Criminosos do poder, alegrai-vos – por wálter maierovitch / são paulo

No século passado, muito se discutiu sobre a prisão preventiva. Pela sua natureza acautelatória, a custódia preventiva não se confunde com a prisão imposta como pena em decisão judicial definitiva. Portanto, ocorre desvirtuamento quando a custódia preventiva é decretada como antecipação da condenação. Por outro lado, a prisão preventiva representa um mal necessário, ou melhor, uma medida de segurança social. A sua imposição, em países civilizados, está condicionada ao princípio da necessidade.

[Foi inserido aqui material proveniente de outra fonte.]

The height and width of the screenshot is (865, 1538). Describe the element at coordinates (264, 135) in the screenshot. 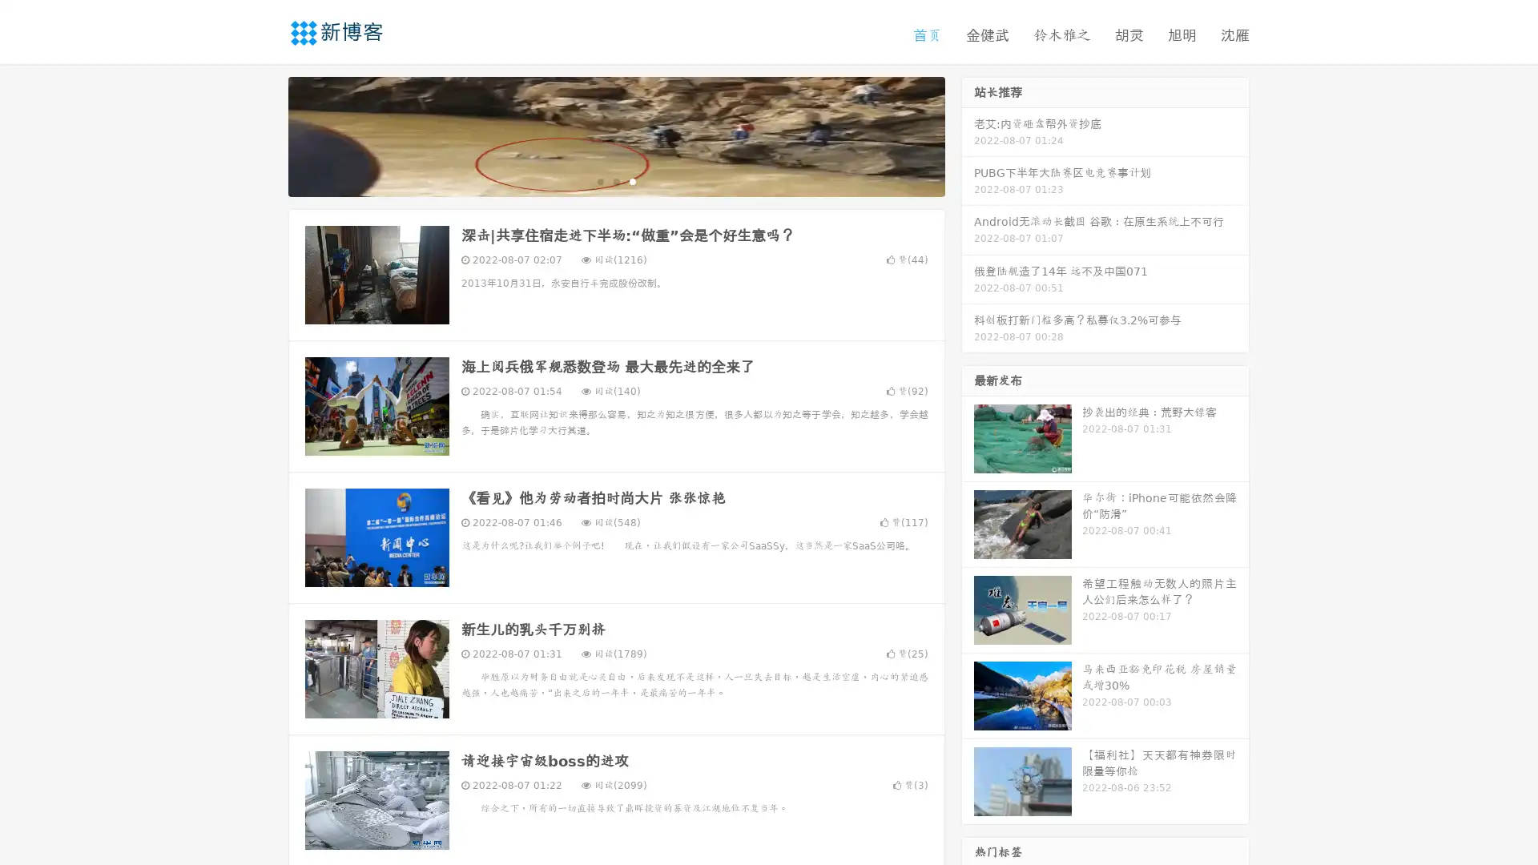

I see `Previous slide` at that location.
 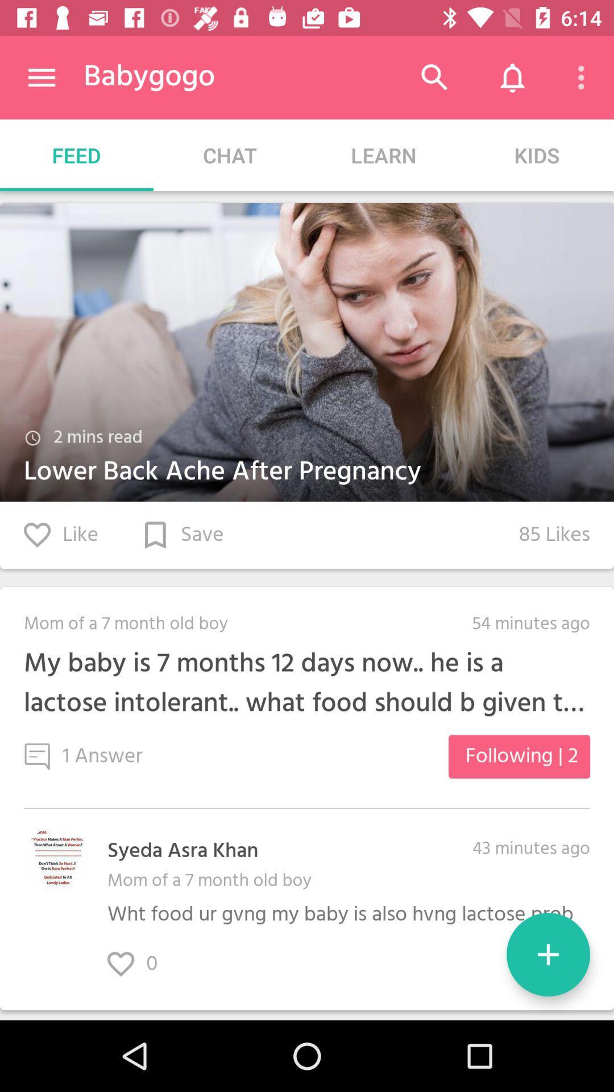 What do you see at coordinates (519, 756) in the screenshot?
I see `the icon to the right of 1 answer item` at bounding box center [519, 756].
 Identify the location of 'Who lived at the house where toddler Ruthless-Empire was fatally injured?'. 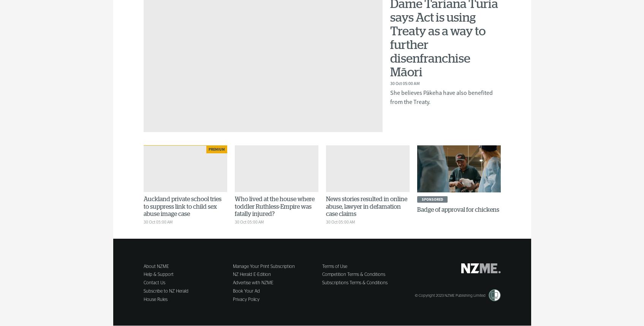
(274, 206).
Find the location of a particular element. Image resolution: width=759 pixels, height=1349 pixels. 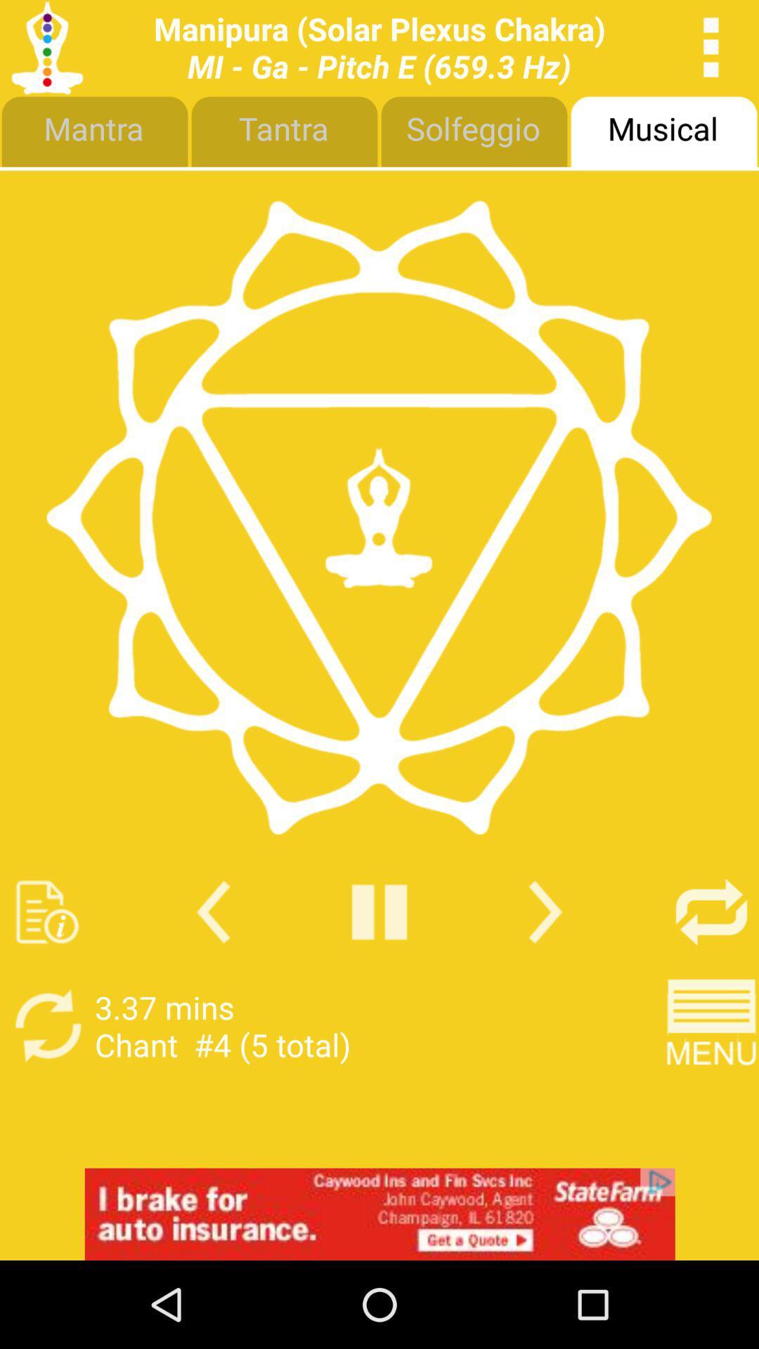

the refresh icon is located at coordinates (46, 1097).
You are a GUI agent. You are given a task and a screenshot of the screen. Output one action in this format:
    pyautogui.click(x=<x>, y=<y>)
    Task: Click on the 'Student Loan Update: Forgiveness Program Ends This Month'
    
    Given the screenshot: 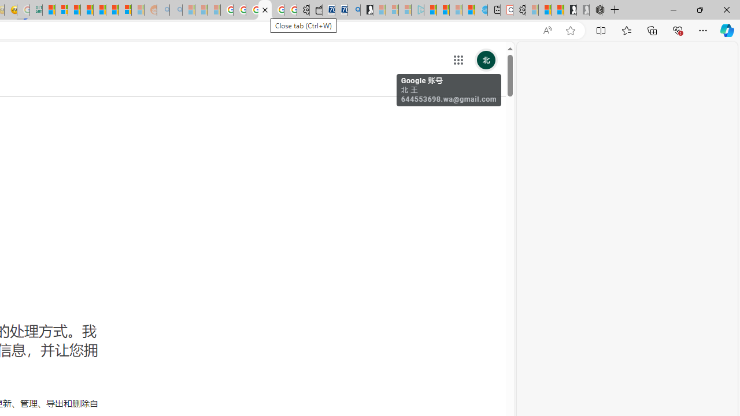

Um exemplo muito usado pelos processualistas europeus ilustra a natureza cautelar da prisão preventiva. É a do suspeito que respondeu ao processo preso e foi absolvido por não ter sido o autor do crime. No curso do processo, no entanto, este suspeito, sentindo-se injuriado, ameaça testemunhas inconformado com os relatos colhidos na fase investigativa. A prisão preventiva, no exemplo, justificava-se pela necessidade.

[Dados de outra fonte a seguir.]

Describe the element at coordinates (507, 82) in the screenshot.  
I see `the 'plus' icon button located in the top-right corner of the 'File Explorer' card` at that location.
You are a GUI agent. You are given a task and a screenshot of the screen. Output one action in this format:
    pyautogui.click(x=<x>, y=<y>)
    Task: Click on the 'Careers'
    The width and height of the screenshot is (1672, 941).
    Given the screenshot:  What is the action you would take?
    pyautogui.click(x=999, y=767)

Sobre reformulações e modernização das medidas de cautela e de contracautela, a legislação brasileiras estava ressentindo-se de mudanças. O nosso Código de Processo Penal é de 1941 e inspirou-se no chamado código de mármore de Mussolini. As emendas nele feitas também envelheceram. Com efeito, acaba de entrar em vigor, depois de dez anos de tramitação no Congresso, uma nova reforma (Lei 12.403/2011) sobre medidas cautelares. Dourou-se a pílula, com novas, modernas e necessárias medidas a substituir o encarceramento provisório desnecessário. Mas, com base numa lógica de ocasião, beneficiou-se a chamada criminalidade dos poderosos (detentores de parcela do poder do Estado) e dos potentes (endinheirados prontos a corromper). Em outras palavras, houve um laxismo em favor do crime organizado elitizado e voltado a dilapidar o patrimônio público.

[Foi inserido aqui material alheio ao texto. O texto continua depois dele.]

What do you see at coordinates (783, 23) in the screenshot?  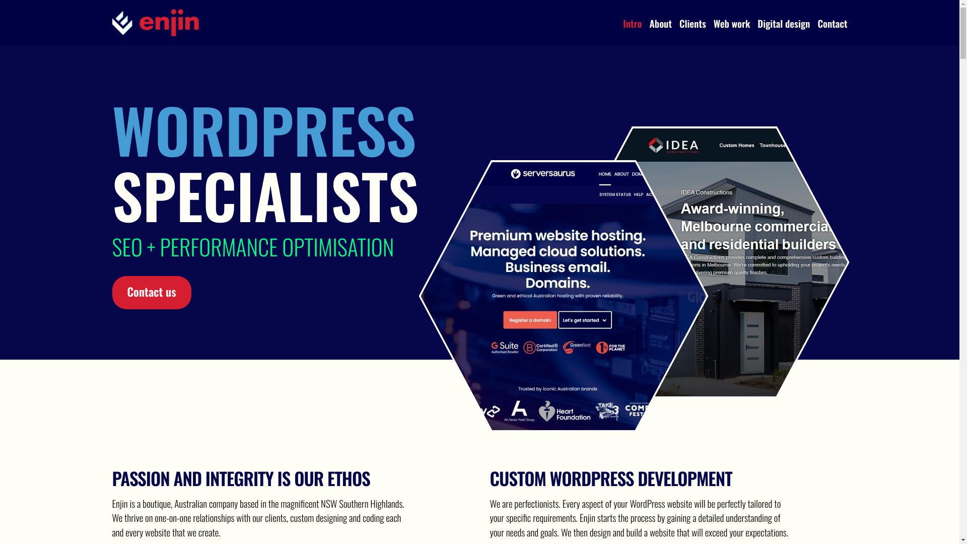 I see `'Digital design'` at bounding box center [783, 23].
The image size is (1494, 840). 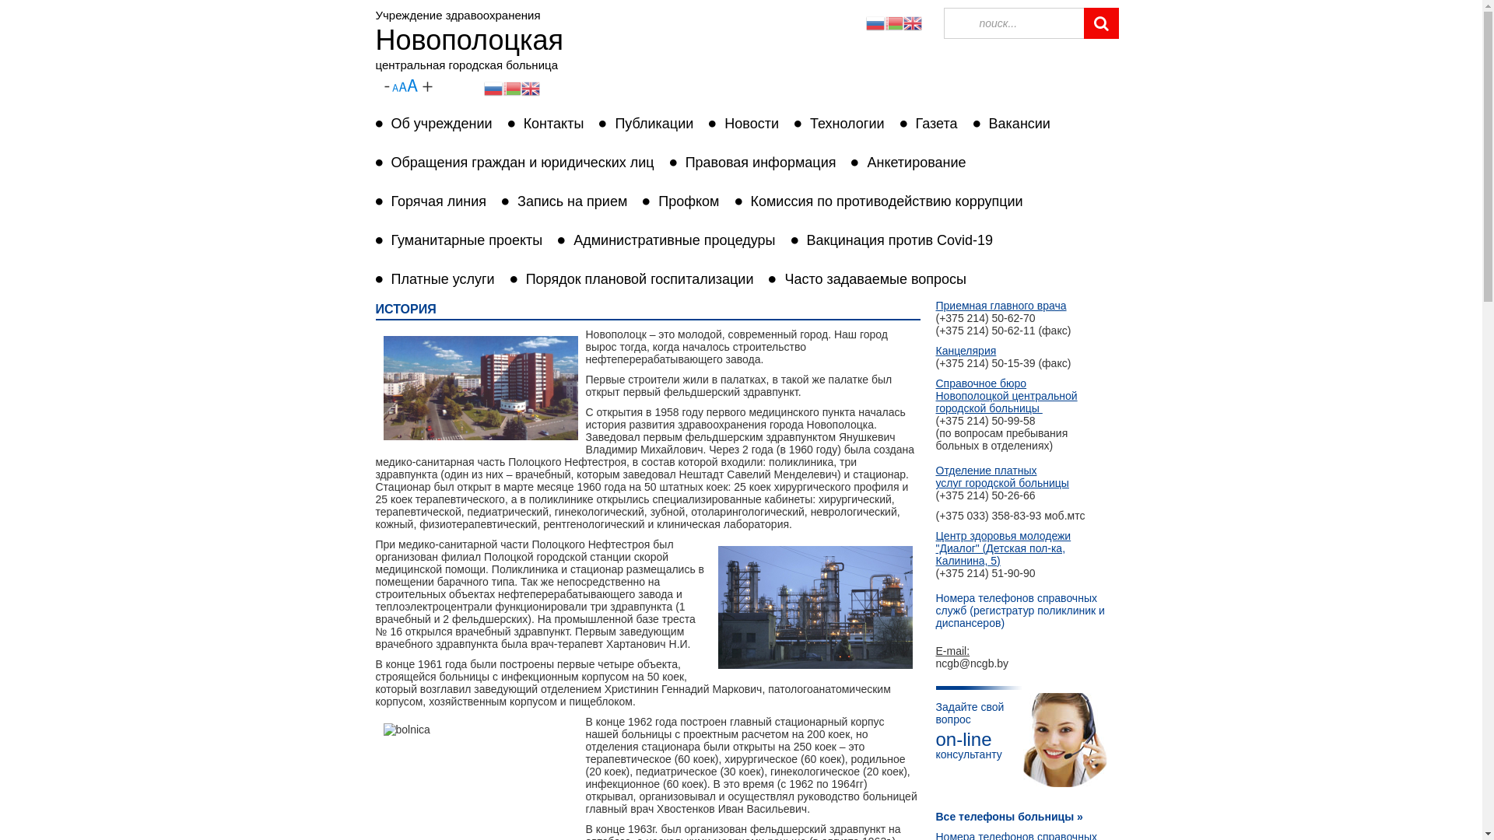 I want to click on 'English', so click(x=911, y=23).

Uma vez mais, beneficiou os quadrilheiros da elite do crime. Aqueles que já estavam proibidos de ser algemados por direito sumular, pelo qual o Supremo Tribunal Federal, com base em um único julgado, invadiu e subtraiu, ilegitimamente, a competência do Legislativo. Segundo a nova lei, o juiz só pode decretar a prisão preventiva quando ocorre imputação de crime doloso, cuja pena máxima seja superior a quatro anos. Como se percebe, não se rege a decretação da prisão preventiva, como era antes, pelo princípio da necessidade.

Em tempo de criminalidade, interna e transnacional, de poderosos e de potentes, que não atuam de forma escoteira, mas formam quadrilhas ou bandos, essa nova lei era o que faltava para o Brasil tornar-se a capital mundial da insegurança pública.

Por formação de quadrilha ou bando, enquadramento usual para o delegado de polícia representar ou o Ministério Público requerer a prisão preventiva, os poderosos e os potentes podem sossegar. Aguardarão em liberdade a morosa tramitação processual. E a prescrição poderá fechar com chave de ouro a blindagem cautelar.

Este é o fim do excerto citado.